「ブライズヘッドふたたび」(BRIDESHEAD REVISITED)

-斜陽のロマネスク ある家族の肖像-
1981年 英 グラナダTV マイケル・リンゼイ=ホッグ他 監督



イマジカは、放映する映画の作品チョイスでは、折々、ライバル?のザ・シネマの方が面白い事も多いのだが、昨今、TVドラマの放映にも力を入れ始め、最新のものでは米ドラマの「ハウス・オブ・カード」や「ボードウォーク・エンパイア」、過去の名作ドラマ枠では、英国iTV制作のレアな作品や、名作ドラマを放映してくれるようになり、新たな特異性が出て来た。そのiTV枠の中で、ワタシがおお!と膝を叩いて予約録画をセットして収集しているのが、30代前半のうら若きジェレミー・アイアンズの繊細なハンサムマンぶりを鑑賞できる「ブライズヘッドふたたび」だった。

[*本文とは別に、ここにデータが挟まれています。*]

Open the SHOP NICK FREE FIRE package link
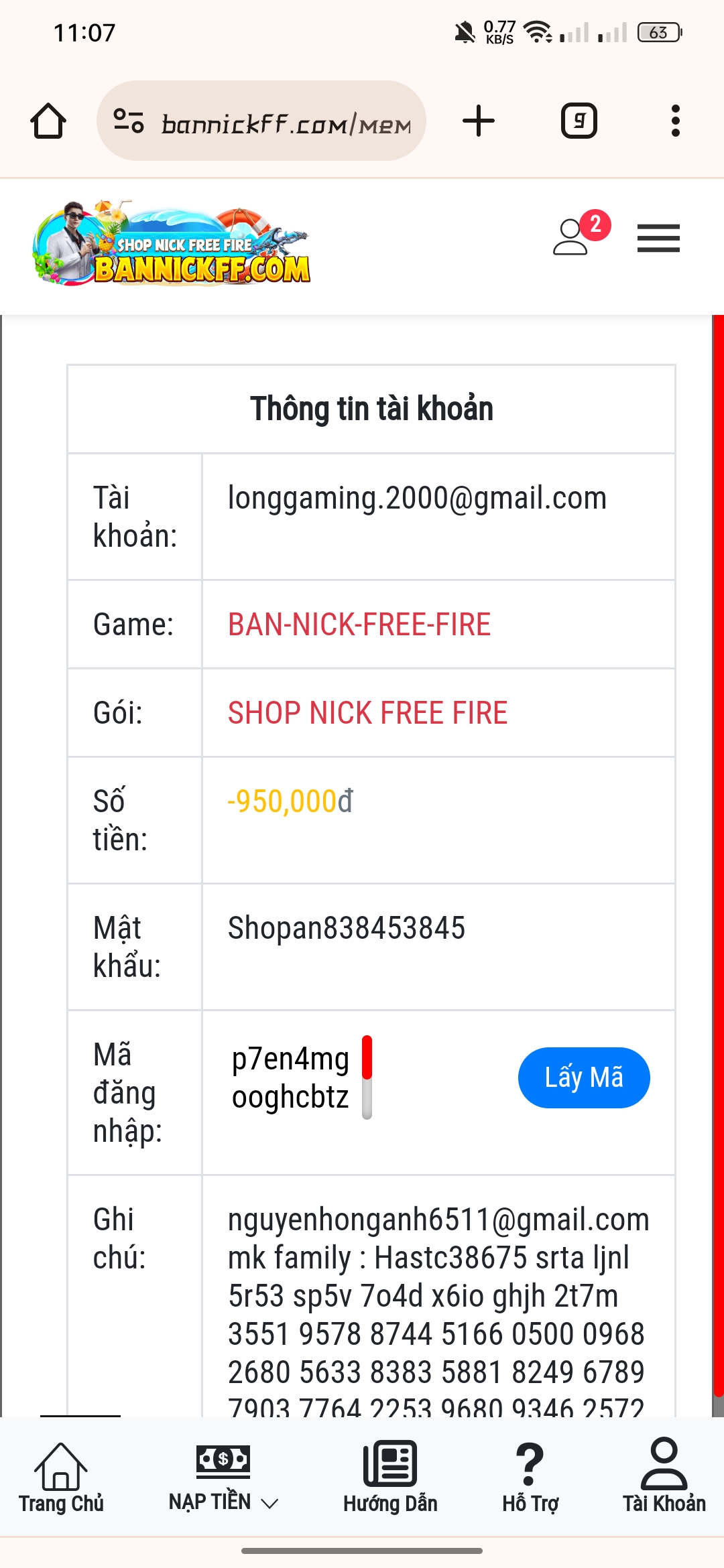The height and width of the screenshot is (1568, 724). click(x=367, y=713)
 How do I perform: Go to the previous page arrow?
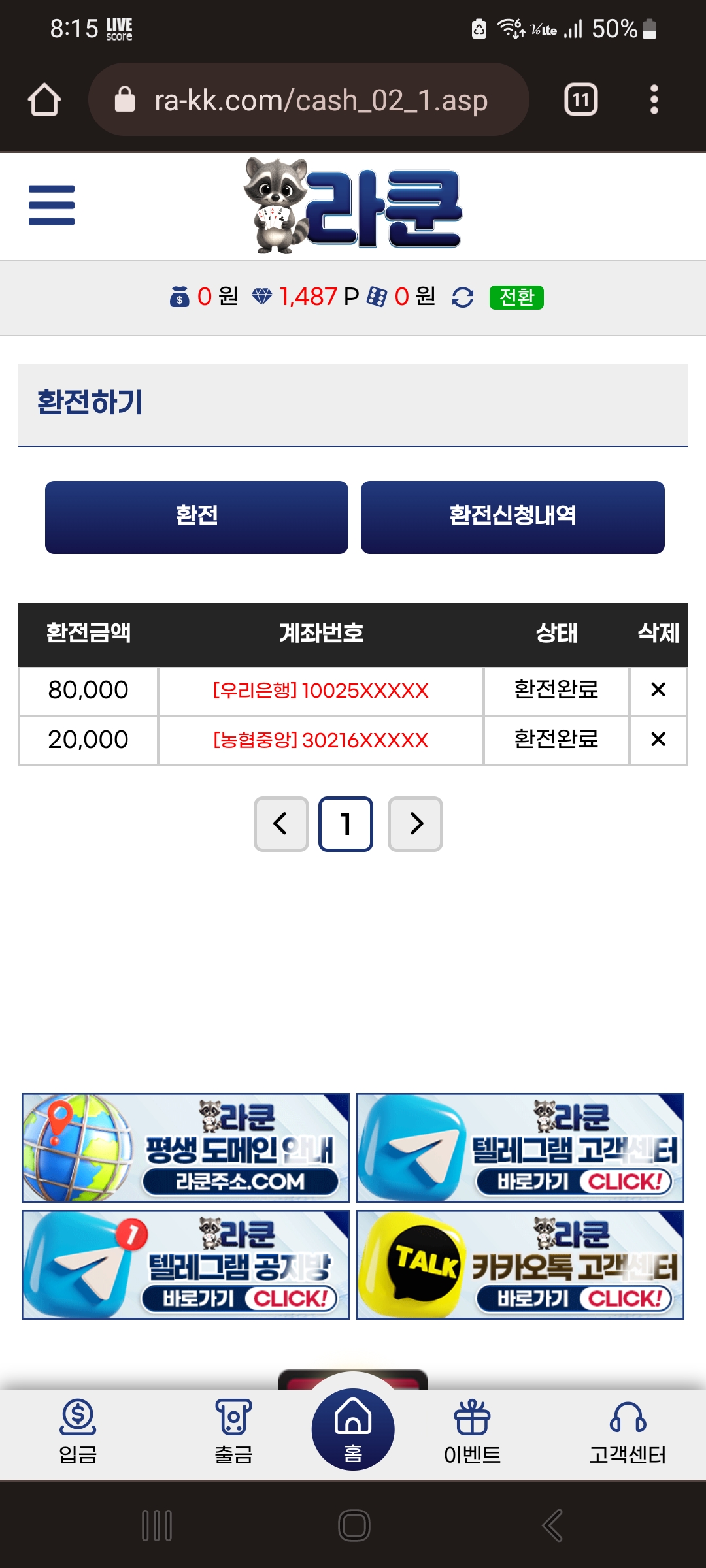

このドラマは、イーヴリン・ウォー(女性のような名前だが男性作家)の原作の連続ドラマ化で、時代背景も大好物の1920〜30年代という事であるし、これまで一度も見た事がなかった若い時代のジェレミー・アイアンズが主演という事なので、美術が良く、映像が美しければ、よしんば脚色がうまくいっていなかったとしても掘り出しモノだ、くらいに思って見始めたのだが、さすがに原作のある作品のドラマ化、わけてもクラシカルな時代物の映像化には定評のあるグラナダTVの制作だけあって、見応えがあると同時に、詩的かつ耽美的、退廃的で、遣る瀬ない哀愁の漂う、英国におけるカトリックという異端の貴族一家の滅び行く姿を、語り部としてその一族の傍らにいた画家(ジェレミー・アイアンズ)の目を通して描いた「滅び」の物語だ。



それと同時に、生まれついて以来、その人を縛って来た強固な価値観(呪縛と言い換えてもいい)から、本当に解放されること、自由になることの困難さがひしひしと伝わってくる作品でもある。ほぼ無宗教に近い日本人にはピンと来ないのだが、プロテスタントが主流の英国においてカトリック信者であるということは、随分と生きづらい事なのだという事が本作を見ていて何となく分かった。カトリックの教義の堅苦しさの尋常ならざる事も。いかな名門貴族の娘でも、カトリックである以上は、同じカトリック教徒から婿を探さねばならず、となれば相手は限られてこざるを得ず、相応な相手探しは困難になるのだ、ということも。

本作は出演者にビッグネームが多いのも特徴で、主人公の画家チャールズ・ライダーにジェレミー・アイアンズ、オックスフォードでチャールズと友人になるカトリック貴族フライト家の次男坊セバスチャン(アンソニー・アンドリュース)の父、マーチメイン侯爵にローレンス・オリヴィエ、その妻であるマーチメイン侯爵夫人にクレア・ブルーム(「ライムライト」のバレリーナ役が有名)、チャールズの父親役にジョン・ギールグッドなどが登場。殊にマーチメイン侯爵を演じるローレンス・オリヴィエは、全11回のドラマの中で、2回ほどしか登場しないのだが、厳格なカトリック信者の妻を嫌い、ベネツィアに逃れて愛人と悠々自適に暮らしている無宗教の貴族という設定で、初老のローレンス・オリヴィエが役によくハマっていた。



そのカトリックの妻、マーチメイン侯爵夫人のクレア・ブルームは、随分まえに「ライムライト」で見ただけだったので、ひとまずキレイという他にはどんな女優なのか特にイメージもなかったのだが、品のいい声と発音の美しい人で、このドラマの中でも朗読のシーンがあるのだが、その上品で美しい英語の響きにうっとりと聞き惚れてしまった。優雅な美しい話し方が出来るという事は素晴らしい事だとつくづく感じた。


クレア・ブルーム

ドラマの前半は、画家を志しつつも、歴史を学ぶべくオックスフォードに入学した主人公、チャールズ・ライダーが、寄宿舎で美しくも風変わりな学友、セバスチャン・フライトと出会い、友情を深める様子が、英国お得意のお上品なゲイ・ムードの中で描かれる。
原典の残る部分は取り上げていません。